By Jeff Berlinicke
At least Tampa Bay Buccaneers coach Jon Gruden usually has little use for tight ends because the cupboard is mostly empty, at least as far as players with experience.
Even at Gruden's previous stops as head coach with the Oakland Raiders and offensive coordinator with the Philadelphia Eagles, his tight ends were expected to do little more than block. With a three receiver set and usually a fullback alongside the main back, that was the role and, while it was fulfilled adequately by Ken Dilger last season, Dilger was allowed to take the free agent route. He cancelled a visit with the New York Jets in April and is contemplating retirement. He had 39 catches last season, but stayed largely in the shadows. Last season's backup Dave Moore is back for another season, but he's been in the league 13 years and caught only three passes. He was re-signed in April and is the most experienced tight end on the roster, but that's not saying much.
Tight end is a position that has been largely devalued in the NFL in recent years after the period in the late 80s – early 90s when tight ends were in vogue throughout the league. Since then, with multiple receiver formations the position has turned out few who can be primary targets. As of today, the Bucs have six tight ends on the roster, including Moore, and five have NFL experience including Anthony Becht who will likely step into the starting role after coming to the Bucs as a free agent who started 78 of the past 80 games for the New York Jets. He is a lot like Dilger; a blocker who can catch in the clutch. He had only 13 catches last season, but at 6-5, 272, he brings size as well as solid hands. He was considered the highest ranked tight end among the 2005 free agent crop.
Becht is in Tampa for his blocking ability, but the Bucs may have gotten a steal in the third round of the draft with Alex Smith, a sure-handed tight end out of Utah. Smith was a runner-up for the 2004 Mackey Award given to the nation's best tight end and is more of a receiving threat than Becht. He had 107 catches during his three years at Utah where the Utes throw early and often. At 6-5, 258, he also brings size and some speed.

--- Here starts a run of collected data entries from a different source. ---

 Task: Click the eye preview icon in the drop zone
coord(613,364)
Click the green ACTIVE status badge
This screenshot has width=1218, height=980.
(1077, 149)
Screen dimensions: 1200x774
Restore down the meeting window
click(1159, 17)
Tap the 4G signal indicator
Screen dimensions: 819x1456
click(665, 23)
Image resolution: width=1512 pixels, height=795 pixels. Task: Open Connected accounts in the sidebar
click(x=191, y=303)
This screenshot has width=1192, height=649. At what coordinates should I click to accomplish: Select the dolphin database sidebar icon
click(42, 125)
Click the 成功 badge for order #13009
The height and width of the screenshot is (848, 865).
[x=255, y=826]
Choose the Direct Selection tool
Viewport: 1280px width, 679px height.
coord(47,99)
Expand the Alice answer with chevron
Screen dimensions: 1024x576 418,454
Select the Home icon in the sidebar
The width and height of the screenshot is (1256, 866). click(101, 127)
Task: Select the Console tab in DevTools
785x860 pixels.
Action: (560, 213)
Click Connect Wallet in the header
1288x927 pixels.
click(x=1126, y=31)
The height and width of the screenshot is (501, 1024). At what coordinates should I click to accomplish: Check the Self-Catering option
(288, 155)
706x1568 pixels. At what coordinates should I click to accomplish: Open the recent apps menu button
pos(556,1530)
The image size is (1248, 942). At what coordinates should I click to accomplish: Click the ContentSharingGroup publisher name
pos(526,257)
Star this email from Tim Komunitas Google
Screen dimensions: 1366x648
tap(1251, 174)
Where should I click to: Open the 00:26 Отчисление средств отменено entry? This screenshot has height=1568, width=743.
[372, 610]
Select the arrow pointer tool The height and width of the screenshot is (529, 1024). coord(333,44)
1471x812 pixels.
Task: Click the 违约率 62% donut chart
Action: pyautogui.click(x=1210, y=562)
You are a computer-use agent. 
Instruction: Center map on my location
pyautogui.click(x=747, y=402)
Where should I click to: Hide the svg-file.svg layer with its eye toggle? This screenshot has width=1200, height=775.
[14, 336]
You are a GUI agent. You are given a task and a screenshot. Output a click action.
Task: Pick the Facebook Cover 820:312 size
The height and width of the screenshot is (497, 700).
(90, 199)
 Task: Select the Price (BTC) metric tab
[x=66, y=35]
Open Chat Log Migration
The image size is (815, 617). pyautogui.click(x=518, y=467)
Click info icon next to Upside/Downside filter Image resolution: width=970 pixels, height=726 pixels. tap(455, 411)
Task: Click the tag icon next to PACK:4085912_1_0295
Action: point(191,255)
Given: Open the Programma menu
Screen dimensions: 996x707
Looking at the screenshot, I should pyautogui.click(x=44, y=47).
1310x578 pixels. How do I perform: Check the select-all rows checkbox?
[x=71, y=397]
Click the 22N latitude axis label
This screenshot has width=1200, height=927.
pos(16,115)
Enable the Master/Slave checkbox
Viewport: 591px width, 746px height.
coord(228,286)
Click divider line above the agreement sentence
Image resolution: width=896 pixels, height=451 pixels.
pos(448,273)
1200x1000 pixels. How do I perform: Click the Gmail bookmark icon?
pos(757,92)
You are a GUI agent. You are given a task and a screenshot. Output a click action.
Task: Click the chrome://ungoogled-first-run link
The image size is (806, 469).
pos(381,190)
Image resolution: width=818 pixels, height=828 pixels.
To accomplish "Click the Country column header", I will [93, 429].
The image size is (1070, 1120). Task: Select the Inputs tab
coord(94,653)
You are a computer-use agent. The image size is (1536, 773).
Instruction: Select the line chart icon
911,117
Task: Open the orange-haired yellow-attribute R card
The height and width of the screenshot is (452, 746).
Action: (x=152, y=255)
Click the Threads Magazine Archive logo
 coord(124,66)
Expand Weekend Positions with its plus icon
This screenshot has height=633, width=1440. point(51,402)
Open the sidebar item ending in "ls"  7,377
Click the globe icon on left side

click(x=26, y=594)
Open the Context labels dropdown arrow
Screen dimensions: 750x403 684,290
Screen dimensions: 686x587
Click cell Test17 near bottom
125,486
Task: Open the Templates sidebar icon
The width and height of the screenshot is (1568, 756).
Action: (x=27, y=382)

While Becht and Smith seem to have positions nailed down, the only real threat for a roster spot may come from Will Heller, a third-year player out of Georgia Tech. Heller was an undrafted free agent in 2003, but has held onto his roster spot with his special teams play. He's another big guy with blocking ability, but it will be his special teams play that earns him a roster spot if anything.
Look for Becht to get the opening day nod while Smith picks up his pass routes, gaining more playing time as the season progresses. If Smith picks up the offense, Gruden may have to reevaluate his position on throwing to tight ends.